Originally posted by Ghost Tracker:Like my dear ol' Pappy once told me - "A good golfer practices & a bad golfer...buys new clubs". Brother, it's not the arrow, it's the Indian!. Get settled then get GOOD.
That's the truth! I've been seriously attempting to improve my defensive shooting skills alongside someone else. We both started this "quest" at the same time. For the purpose of extreme familiarity, I have stayed with one gun for the process. I won't say what it is, because as long as it's reliable and quality-made, it doesn't really matter.
The other person has tried 3 different guns. All of them of reputable manufacturer and huge followings in the shooting community. They've been really searching for the pot of gold at the end of the personal defense pistol rainbow. Adjustable sights, custom gunsmithing, fitted match-grade barrel, the works. Then it was holster choice. Which one is faster on the draw? Holsters were changed frequently, trying to find the "fastest" one.

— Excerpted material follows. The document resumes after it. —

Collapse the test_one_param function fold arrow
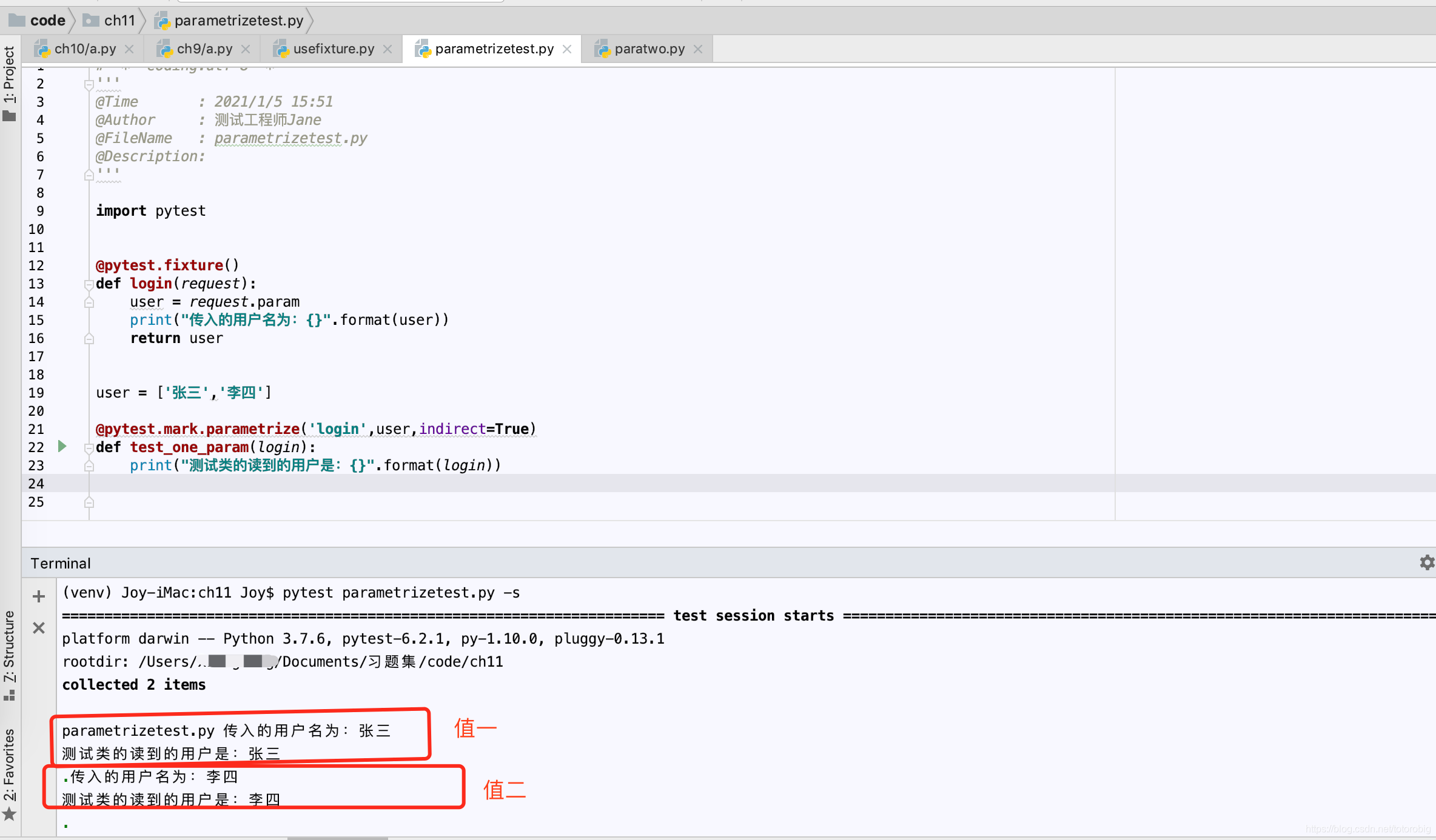The width and height of the screenshot is (1436, 840). (x=89, y=447)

Who's the better overall shooter now? It's me, by a noticeable margin.
I put my focus on one thing. Learning the fundamentals of handling that particular gun. Choosing a single, quality holster to stay with and practice draws from. Learning the intricacies of the trigger, how to go only to reset and make that a completely automated task even under pressure of time.
My point from the outset was to make myself the only variable. The gun was the same, the holster was the same, the drills stayed the same. Any improvement would only be attributable to skill increase. If I'm always bringing out a new gun or a new holster to use in the beginning, how will I ever know that I'm getting better?
What I can tell you that I learned is this. For me, the standard holster placement at 4:00/4:30 is too far back for efficiency. Same for the magazine carrier placement at 8:00/7:30. The reach is just too awkward for my physique. Now, my holster is at 2:00, and my spare mags are at 10. I'm working on the muscle memory on the mag changes, but the new draw was almost automatically adopted by my brain. The shooting fundamentals remain the same, though.
What you can glean from all this is to just choose a gun, all of your options listed would work fine. Don't shoot anything else while you're learning. Build up the muscle memory. Otherwise, you're going to simply be lost at sea.